Véritable hymne à l’amour qui laisse libre cours à l’expression du bonheur et du désir féminin, ce premier recueil de tanka (poèmes de trente et une syllabes) de la jeune Yosano Akiko (1878-1942), par l’audace de son écriture, frappe de stupeur le monde littéraire japonais lors de sa parution en 1901. En rupture avec les conventions poétiques classiques mais aussi avec la réserve attendue des femmes de l’époque, ces quelque 399 poèmes chantent la passion naissante de l’auteur pour son futur mari, Yosano Tekkan (1873-1935), poète lui aussi. Cette œuvre capitale, traduite pour la première fois en intégralité, inaugure la longue et prolifique carrière de la plus grande femme poète du Japon moderne, qui occupe également par son engagement une place de tout premier ordre dans l’histoire de l’émancipation féminine au Japon.

LILY Franky

La Tour de Tokyo : maman, moi, et papa de temps en temps Trad. par Patrick Honnoré Arles : Éditions Philippe Picquier, 2010. 400p.
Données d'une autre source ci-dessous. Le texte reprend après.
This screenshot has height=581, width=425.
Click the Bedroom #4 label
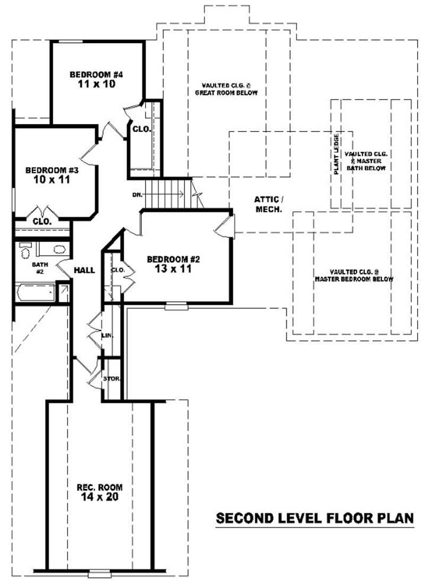coord(96,74)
Premier roman de Lily Franky alias Nakagawa Masaya, star de la scène rock japonaise, ce livre énergique, poignant hommage à sa mère, est le récit de ses années d’enfance, puis d’errance à Tôkyô. Enfance insouciante entre un père violent, looser indécrottable, et une mère forte et généreuse. Et, pivot symbolique du monde moderne, la Tour de Tôkyô : elle attire les jeunes provinciaux, tels des insectes qui se perdent dans le tourbillon infernal de la capitale et s’y brûlent les ailes. Ce livre est devenu l’emblème d’une génération : celle qui eut 20 ans dans les années 80, qui ne s’est jamais reconnue à travers l’idéologie du « miracle » japonais et a refusé de rentrer dans le rang. Serti dans une langue orale spontanée, efficace et poétique, ce roman parsemé de petites leçons de vie entraîne d’emblée le lecteur et le tient entre rires et pleurs jusqu’à la dernière page.